William Overington wrote:
> Regarding Ken's response to the Byzantine legal codes matter, it would
> appear possible that the way that the ts ligature with a dot above for
> romanization of Cyrillic could be represented in Unicode
> would be by the following sequence.
> t U+FE20 s U+FE21 U+0307
I think that <U+0307> would only apply to <s U+FE21>, not to the whole
sequence <t U+FE20 s U+FE21>.
Using the COMBINING DOUBLE INVERTED BREVE doesn't make things much better:
t U+0361 s U+0307
Still, <U+0361> only applies to <t>, and <U+0307> only applies to <s>.
Perhaps, a viable approach could be using the COMBINING GRAPHEME JOINER (to
turn <ts> into a single 'grapheme'), and then use regular combining marks
(as opposed to the "double" clones):
t U+034F s U+0311 U+0307
> In the recent thread about Byzantine legal codes, the
> following sequences were suggested.
> U+0069 U+0313 U+0301
> U+0055 U+0313
> The second of the above requiring a rendering different from
> what direct reading of the Unicode specification might suggest.
I don't think Unicode really 'specifies' this: it is a glyph issue, and the
details of it are left to the typographers.
The only thing I found about is on page 27 of the Unicode standard, which
simply states that this behavior may exist in some scripts, and gives an
example with polytonic Greek:
"Prominent characters that show such override behavior are
associated with specific scripts or alphabets. For example, when used with
the Greek script, the "breathing marks" U+0313 COMBINING COMMA ABOVE (psili)

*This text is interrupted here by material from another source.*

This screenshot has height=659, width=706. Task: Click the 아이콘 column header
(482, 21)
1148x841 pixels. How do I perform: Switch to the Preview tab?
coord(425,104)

and U+0314 COMBINING REVERSED COMMA ABOVE (dasia) require that, when used
together with a following acute or grave accent, they be rendered
side-by-side above their base letter rather than the accent marks being
stacked above the breathing marks."
But that passage is not really a "specification", so I don't think it needs
Of course, it could be enhanced by changing "specific scripts or alphabets"
into "specific scripts, alphabets, or languages". And Nick Nicholas's
cross-alphabet example ("Ulpianus") could be inserted as well.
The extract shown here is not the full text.